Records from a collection
──────────

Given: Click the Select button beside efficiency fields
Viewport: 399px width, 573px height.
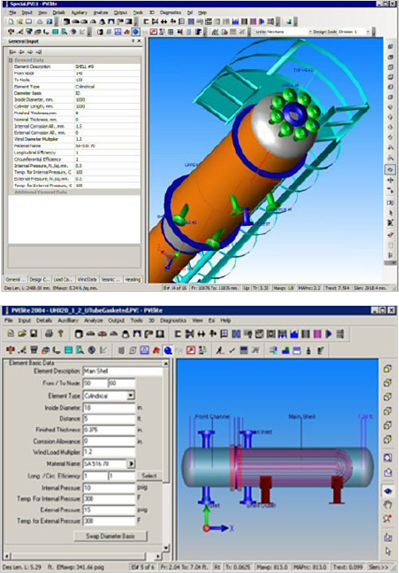Looking at the screenshot, I should 149,476.
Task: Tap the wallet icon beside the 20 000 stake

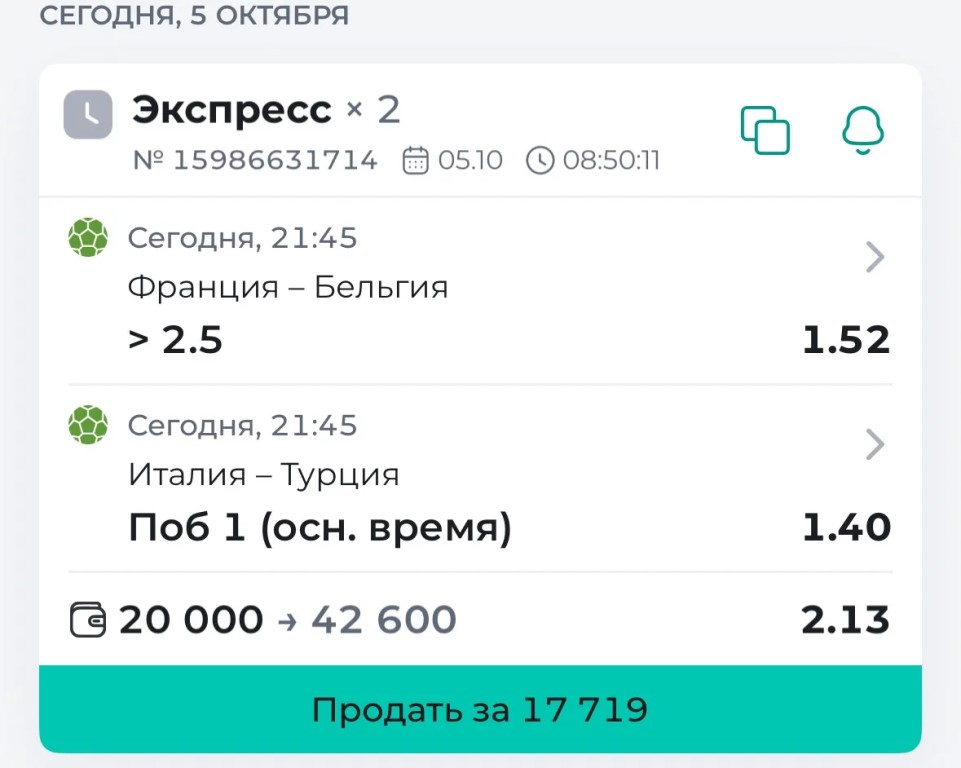Action: (x=88, y=620)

──────────

* WHAT IS REQUIRED *
Restate, word for word, the entries above, dropping any picture.

* FINISHED EXERCISE *
Given: Click the Select button beside efficiency fields
Viewport: 399px width, 573px height.
Looking at the screenshot, I should 149,476.
Task: Tap the wallet icon beside the 20 000 stake

Action: (x=88, y=620)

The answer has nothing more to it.